There's a new device which can tell you the health of your blood vessels, and your heart.
Someone within the United States suffers a heart attack almost 1 million times a year – often with little or no warning.
High blood pressure and cholesterol are known risk factors for heart disease, but doctors are now realizing that those are essentially just symptoms and don't really tell us much about how well our cardiovascular systems are working.
Edward Murphy does not have any heart disease symptoms, but he said he wants to know whether he is headed down the wrong path.
"I think I'm doing OK, but I think it's, like, time to start checking and keeping an eye on things," Murphy said, "because I think, you know, I heard after 50, everything goes downhill."
The test Murphy underwent is called the Endopat, and it measures the blood flow in his fingers. But what does that have to do with his heart?
It turns out the lining of every blood vessel in the body, called the endothelium, says a lot about the health of our hearts.
"The endothelium in the brachial artery of the arm is the same endothelium that's in the heart, and studies have shown that when that's abnormal, the ones in the heart are abnormal," said Dr. Steven Reisman of the New York Cardiac Diagnostic Center. In the Endopat test, blood flow sensors are placed on one finger of each hand. Afterward, a blood pressure cuff inflates to stop blood flow to one hand.
After five minutes, the cuff is deflated, and the finger sensors measure how the blood recovers.
In the arm without the cuff, blood flow is steady.
In a normal patient, blood flow will stop with the inflated cuff, followed by a rebound surge in blood flow.
But in an abnormal test, blood flow only recovers to what it was before the stoppage -– a warning sign of potential trouble.

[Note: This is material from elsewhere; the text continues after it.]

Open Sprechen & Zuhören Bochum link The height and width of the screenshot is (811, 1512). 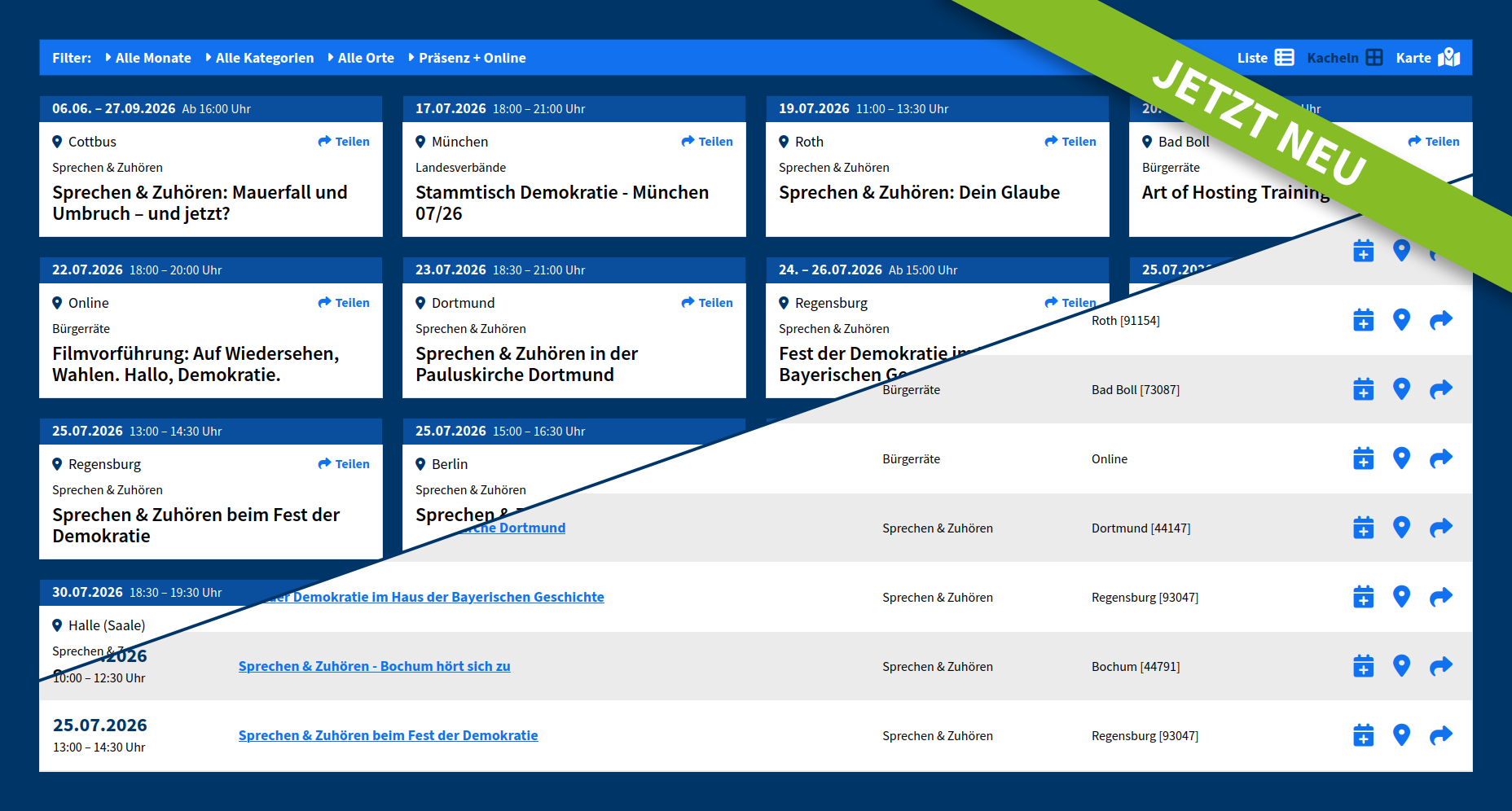click(x=375, y=666)

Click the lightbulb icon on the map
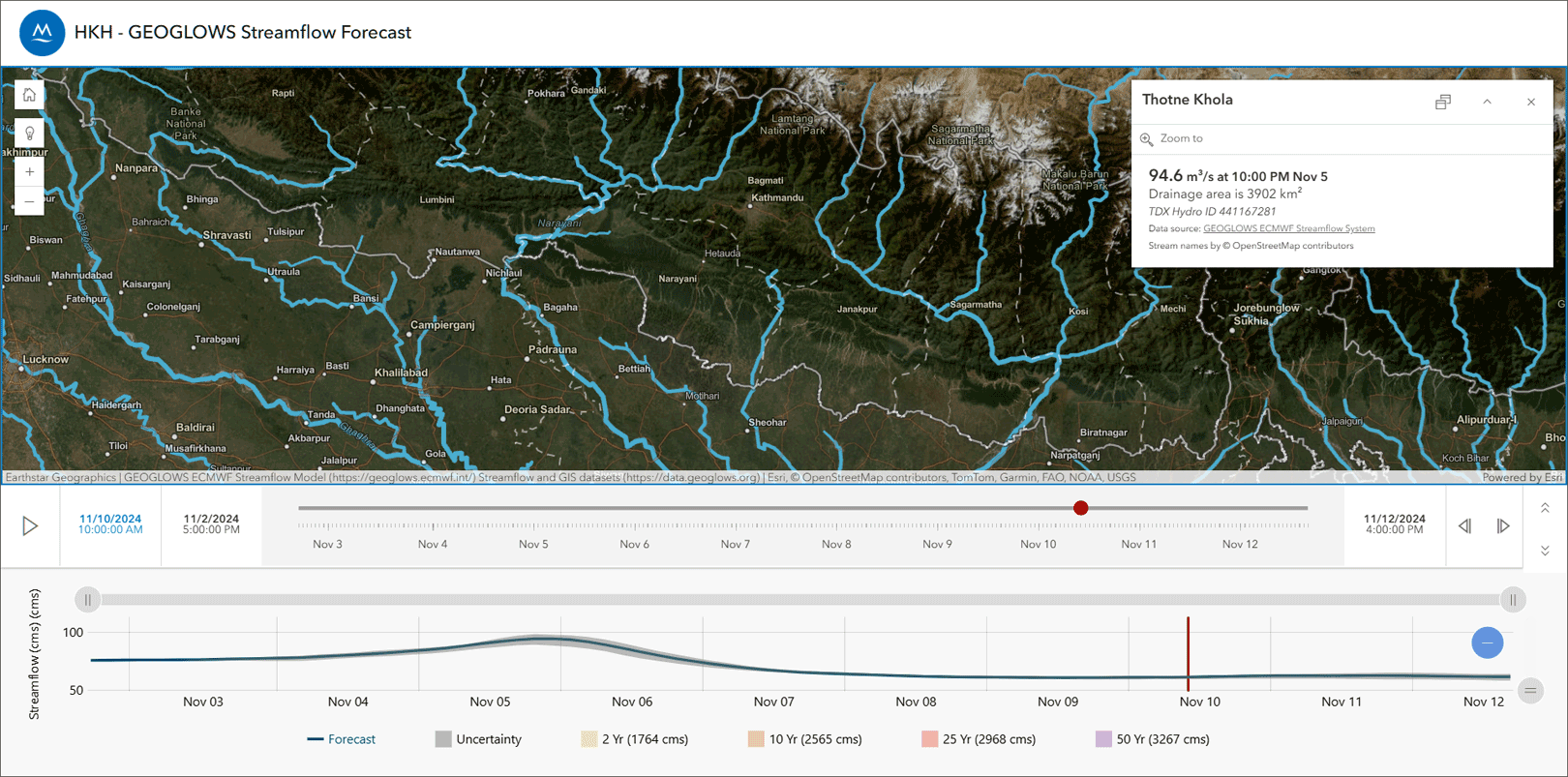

"The abnormal inner lining function will predispose you to a buildup of plaque in the blood vessels," Dr. Reisman said. "It may also predispose you to a rupture of a plaque in the heart arteries, which is what gives a heart attack."
Murphy's test came back normal, but had it come back abnormal, having that concrete evidence that something is wrong encourages patients to make lifestyle changes in weight, diet, exercise and perhaps medication – hopefully to restore normal function and prevent a future heart attack or stroke.
The Endopat test is FDA approved, and is generally covered by insurance.